Estará a Touriga Franca e destronar a toda poderosa Touriga Nacional, a casta bandeira da promoção dos vinhos portugueses no mercado externo? Para Dirk Niepoort, o mais consagrado e influente winemaker português, a resposta é inequívoca: “Claro que está. A Touriga Franca é muito superior, é mais equilibrada e interessante”.
Mais: na sua opinião, “a Touriga Nacional tem que passar de moda, porque está a contaminar os vinhos pelo país inteiro”. “É uma casta com muita personalidade, que marca muito os vinhos, e cada vez se nota mais a Touriga Nacional a dominar os vinhos de quase todos os produtores, a começar pelos do Douro”, sublinha.
Do Minho ao Algarve, do Dão a Lisboa e passando até pelas ilhas, não há recanto com aptidão para a produção de vinho que não tenha Touriga Nacional plantada. Tradicionalmente associada ao Dão e ao Douro, a casta esteve quase extinta nesta última região na década de 70 do século passada. No resto do país não tinha qualquer expressão.

————————

# [DESCRIÇÃO DA TAREFA]
Transcreva, palavra por palavra, o trecho do texto fornecido que começa em "Do Minho ao" e termina em "tinha qualquer expressão.". Baseie-se exclusivamente no texto fornecido.

————————

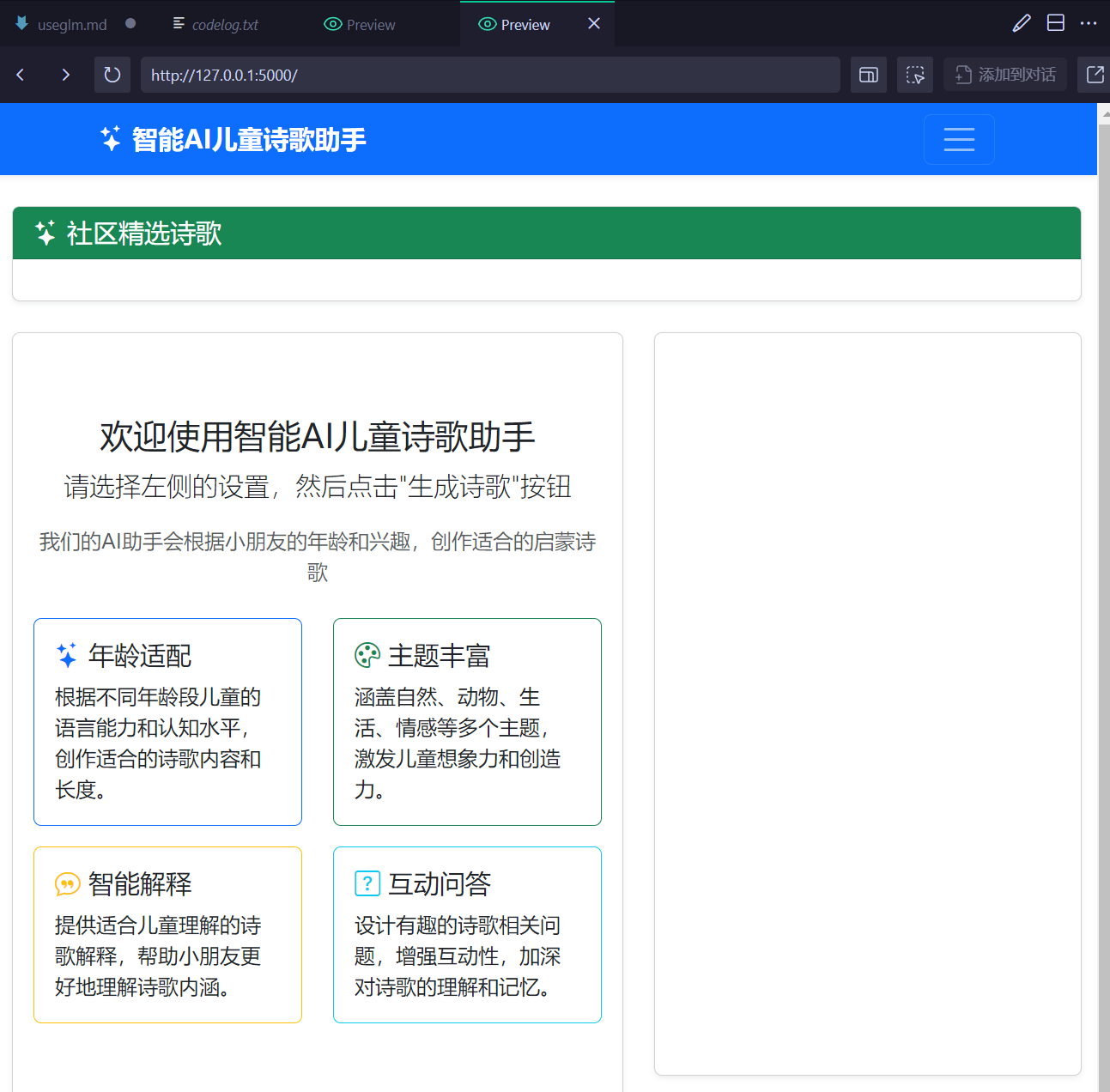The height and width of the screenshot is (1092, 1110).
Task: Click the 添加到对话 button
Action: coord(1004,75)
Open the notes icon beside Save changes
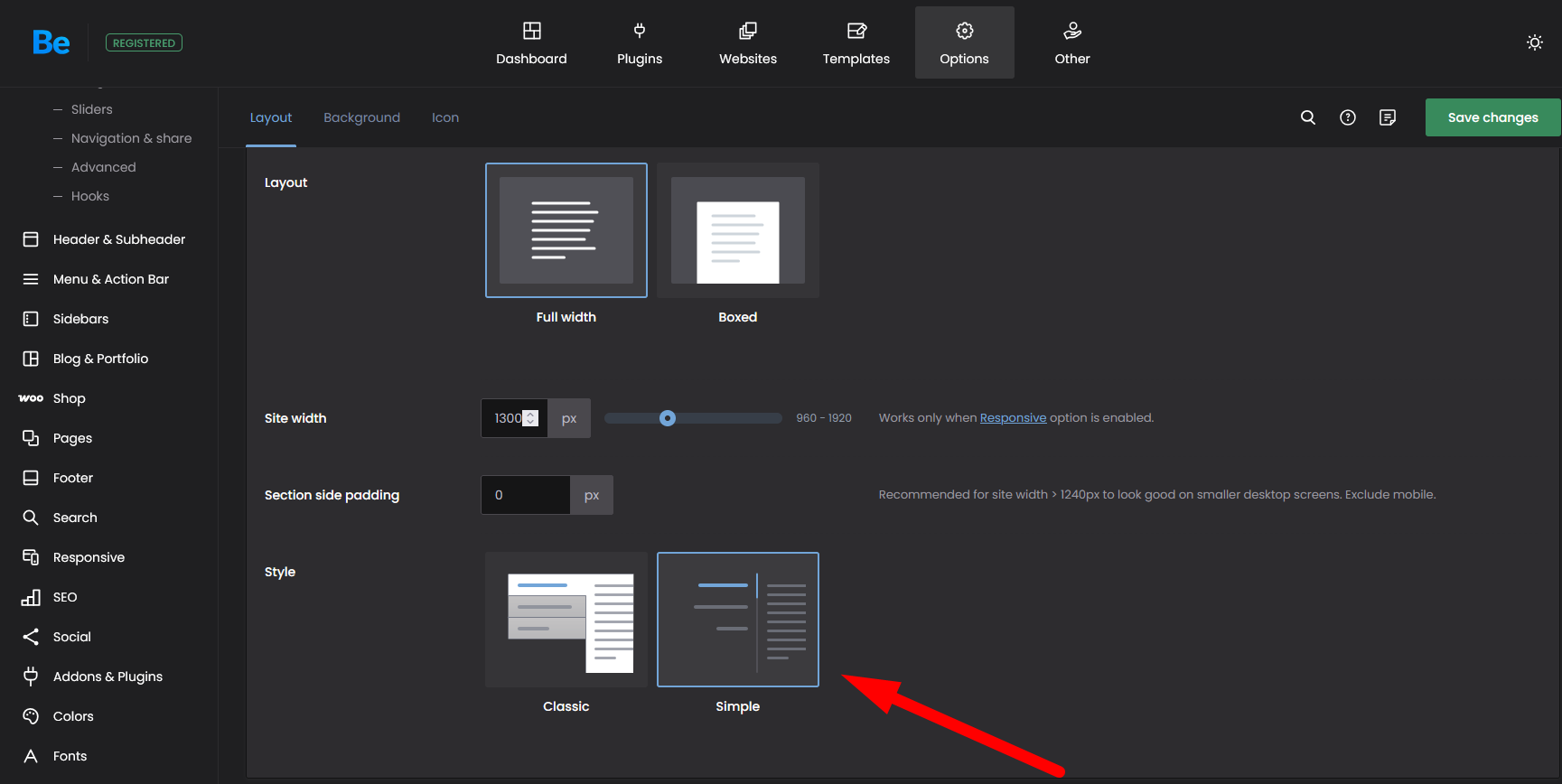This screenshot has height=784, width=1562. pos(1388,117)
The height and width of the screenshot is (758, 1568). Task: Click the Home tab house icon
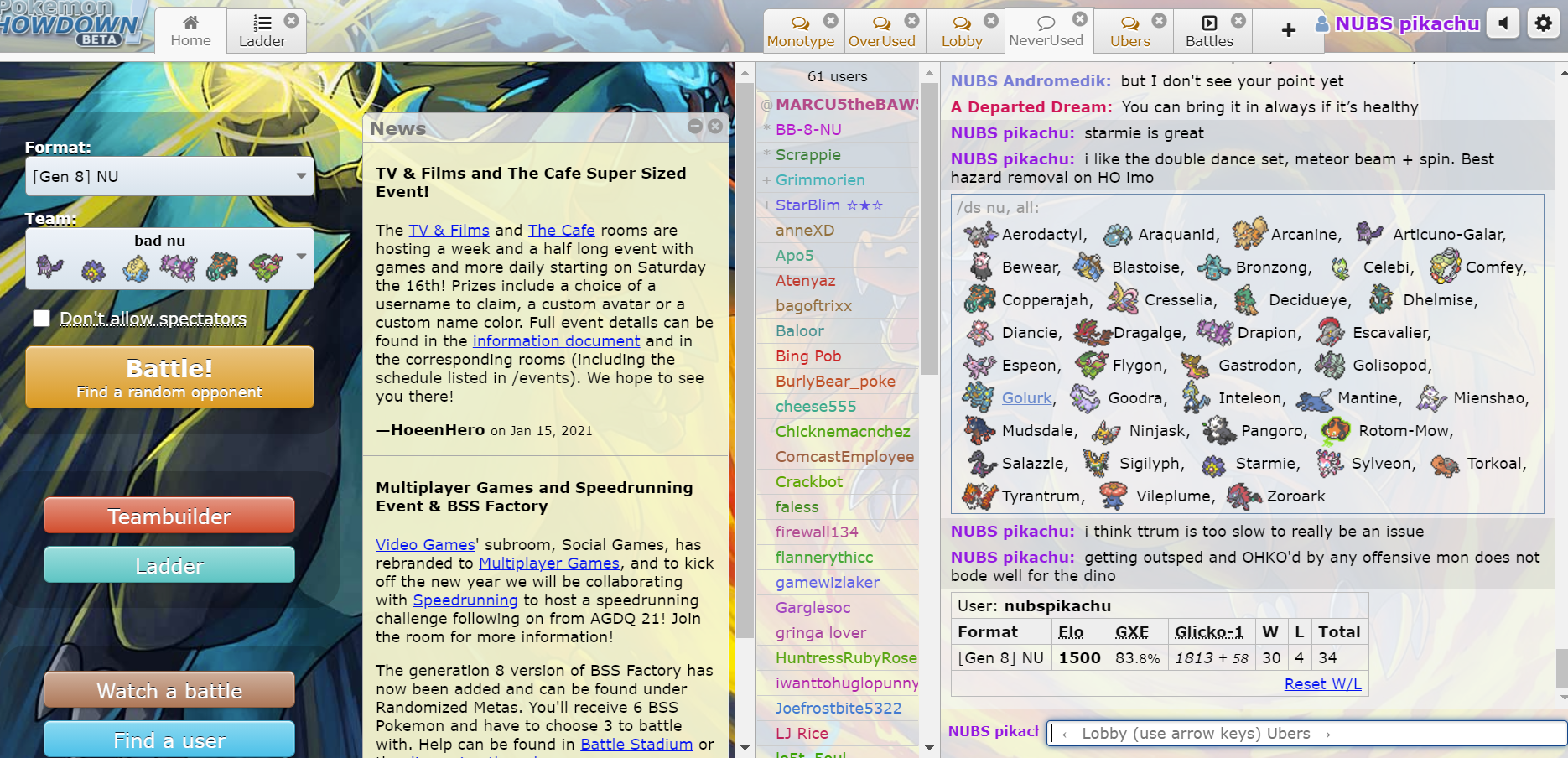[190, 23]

————————

# [RESPOSTA À TAREFA]
Do Minho ao Algarve, do Dão a Lisboa e passando até pelas ilhas, não há recanto com aptidão para a produção de vinho que não tenha Touriga Nacional plantada. Tradicionalmente associada ao Dão e ao Douro, a casta esteve quase extinta nesta última região na década de 70 do século passada. No resto do país não tinha qualquer expressão.